1. Context growth management:

We avoid full context rewrites entirely, they cause context collapse where the LLM compresses away important details. Instead, we use delta updates as the foundation and are exploring:

- Semantic de-duplication to remove redundancy - Keeping deltas as the source of truth with optional summarization layers on top - Pre-filtering the playbook to feed the model a more focused version, with tooling to let it explore further when needed

Delta updates remain our core principle, but we're actively working on preventing context bloat as playbooks scale.

2. Role separation:

Our library lets you select different models for each role, with prompts specifically tailored to each function. So far we've mostly used the same model for all three roles, but we're actively exploring model mixing as a promising direction.

3. Success signals:

The system shows strong self-assessment capabilities using execution feedback (code pass/fail, API responses, and model interactions with the environment). However, you're right that ambiguous domains are trickier, this is still an open challenge for us. Our vision is to pre-seed domain knowledge through curated playbooks or training samples, then let models self-explore and discover their own success patterns over time.

What I'm curious about:

- What feedback signals work for your Django agent?

- How do you handle planner-executor coordination overhead?

- Have you hit similar brevity bias issues?
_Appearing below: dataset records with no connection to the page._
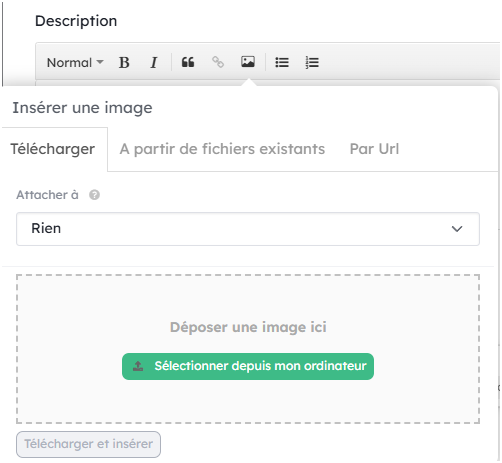Click Sélectionner depuis mon ordinateur button
Viewport: 502px width, 463px height.
[x=248, y=366]
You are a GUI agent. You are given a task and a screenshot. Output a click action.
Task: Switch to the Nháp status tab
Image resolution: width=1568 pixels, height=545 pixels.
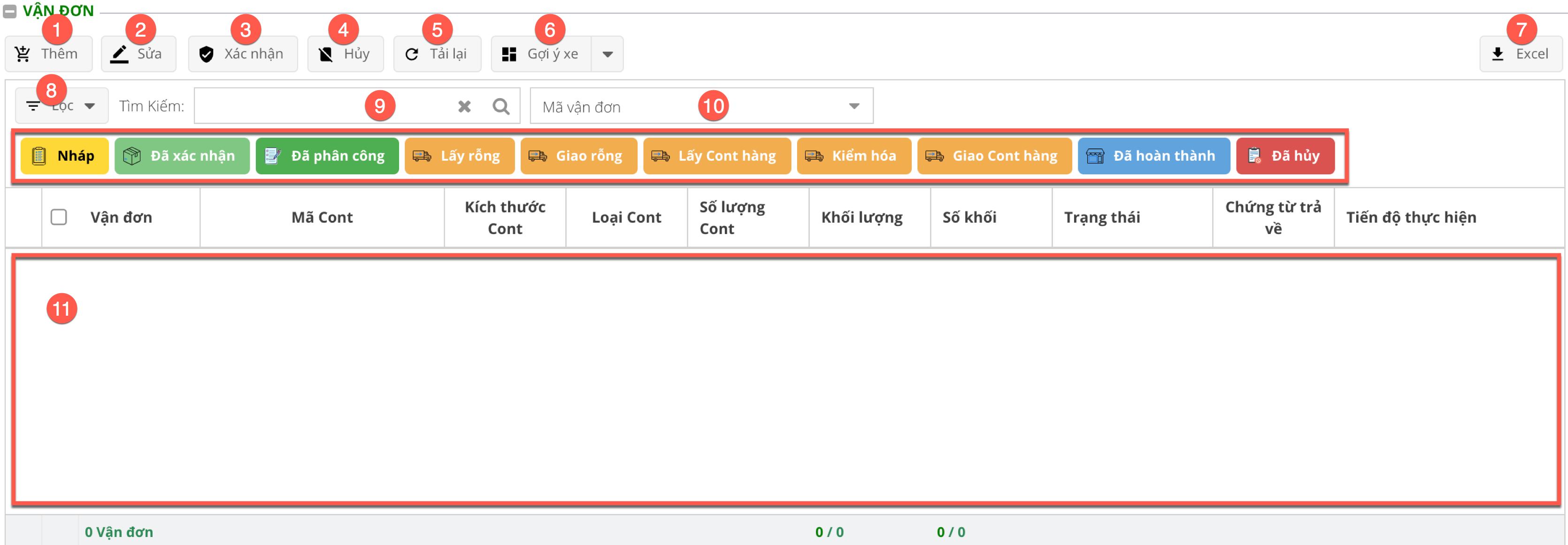(64, 156)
Would love to continue this conversation on Discord if you're interested: https://discord.com/invite/mqCqH7sTyK

jimmySixDOF•3mo ago
this kind of DSpy-GEPA self improvement loop keeps popping up and adding a few points but the cost (API and wall clock)also means you use this where a repeatable task/prompt/context needs optimizing and you can afford to find better templates
kayba•3mo ago
You're right that cost and latency are important considerations. However, the research shows this isn't just about finding better templates, it's about enabling agentic systems to learn and improve from their previous attempts and failures.
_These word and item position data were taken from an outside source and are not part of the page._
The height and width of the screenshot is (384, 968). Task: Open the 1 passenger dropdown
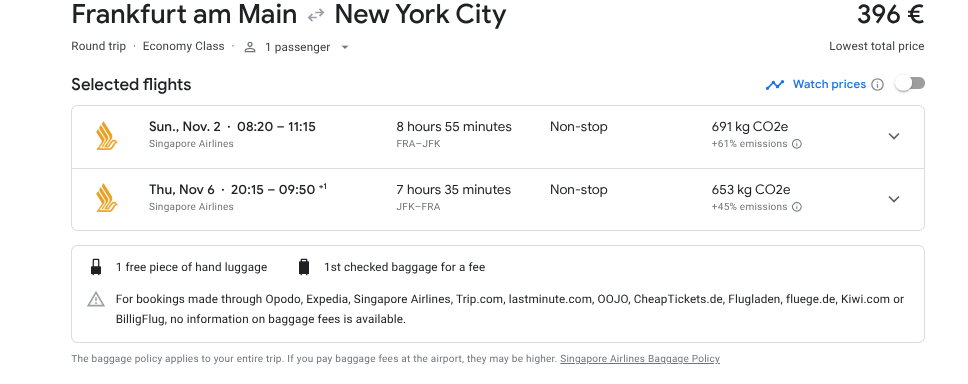click(296, 47)
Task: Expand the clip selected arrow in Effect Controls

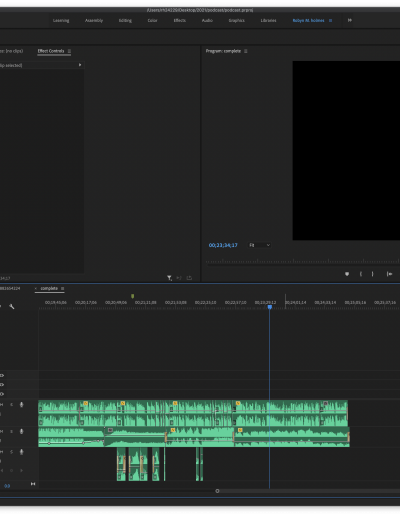Action: click(80, 65)
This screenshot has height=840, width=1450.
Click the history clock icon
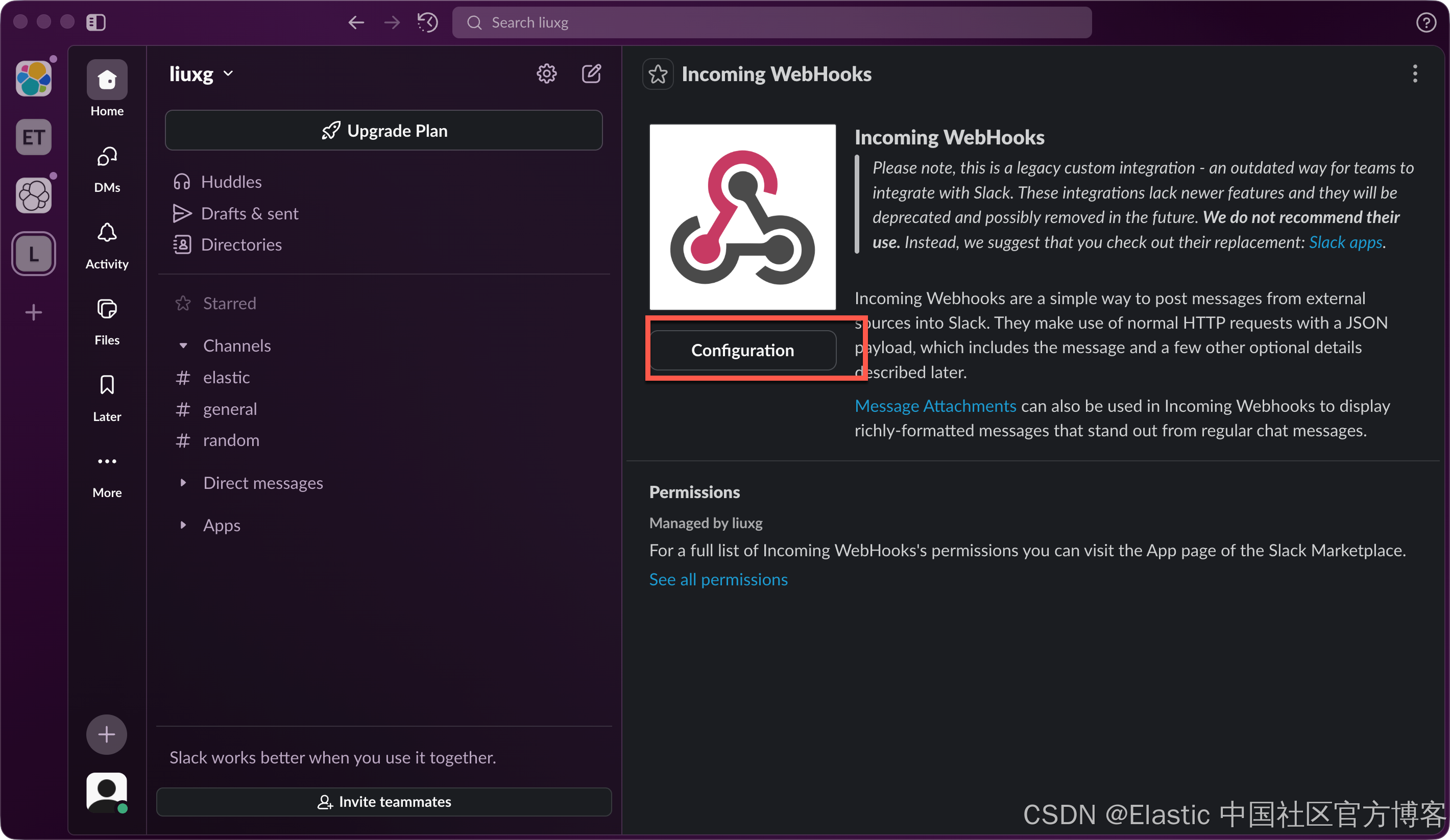coord(427,22)
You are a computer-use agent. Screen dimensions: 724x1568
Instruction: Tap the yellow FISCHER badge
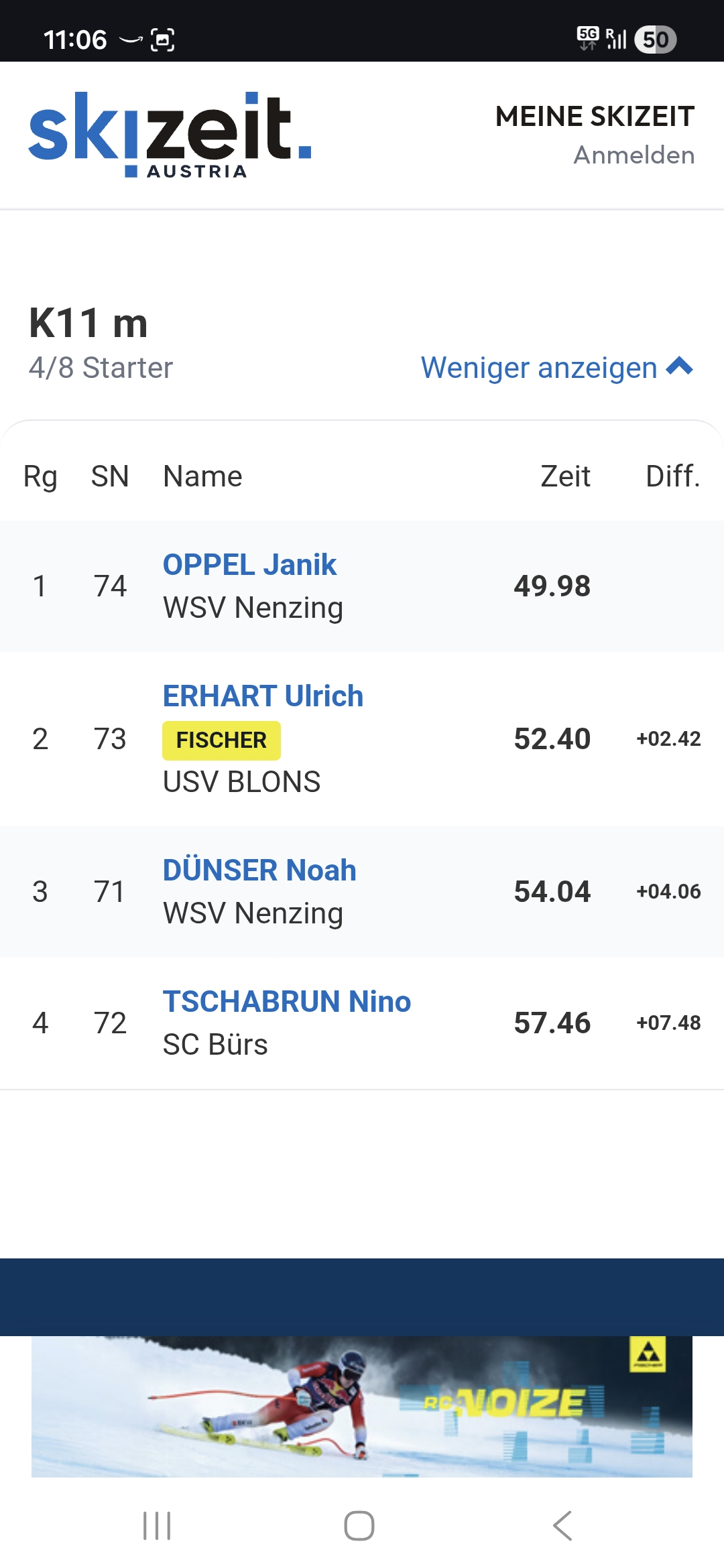tap(221, 740)
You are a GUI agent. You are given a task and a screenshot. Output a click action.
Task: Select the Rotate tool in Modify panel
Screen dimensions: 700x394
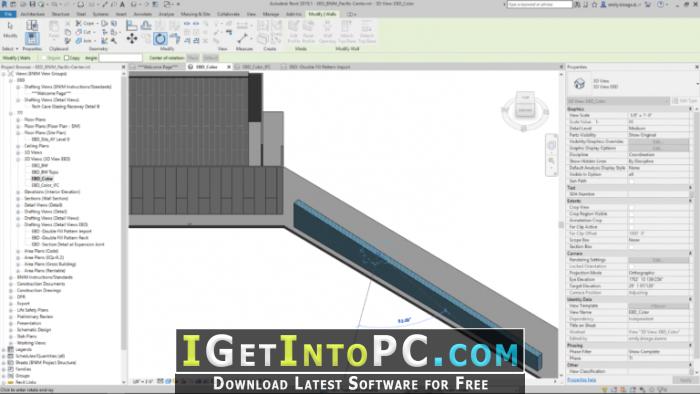click(x=160, y=39)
We believe in-context learning is one of the missing pieces to make agentic systems feasible in production. The key is that systems can adapt without expensive fine-tuning or retraining. The paper shows *86.9% lower adaptation latency* and significant reductions in rollout costs compared to existing methods, making this approach more practical than previous optimization techniques.
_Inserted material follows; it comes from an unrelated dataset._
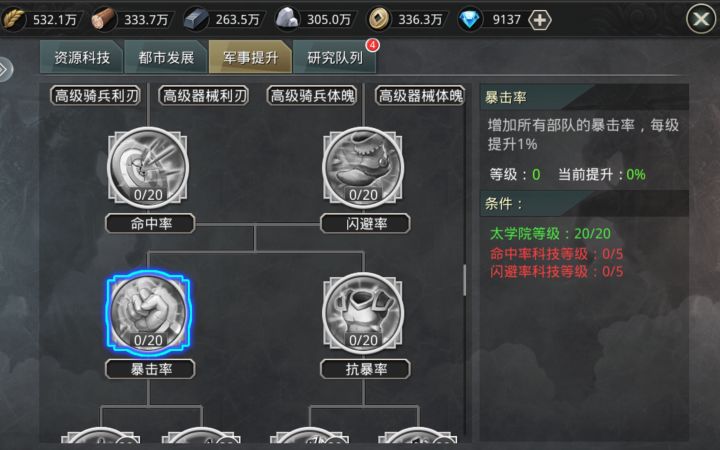Click the 高级器械体魄 label

(x=420, y=96)
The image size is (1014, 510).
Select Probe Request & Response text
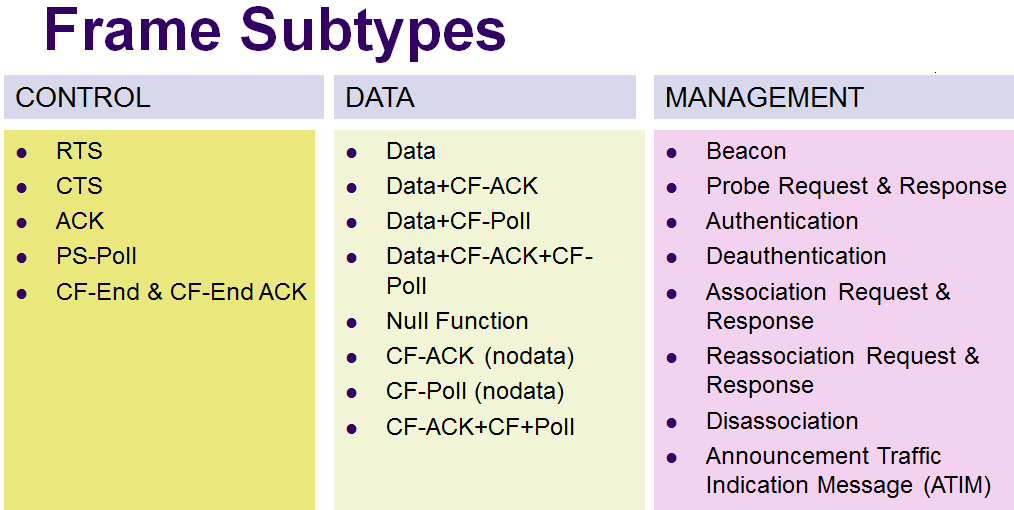click(x=856, y=187)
The real value is in systems that progressively get better at their tasks through experience, not just one-time prompt optimization.

If you want to continue this conversation just hit me up on Discord: https://discord.com/invite/mqCqH7sTyK

jimmySixDOF•3mo ago
I did look into DataRobot's Syftr which points at the same problem but is a lot heavier I definitely like that the approach you take is at least easy to get a basic version up and can start checking the results right away!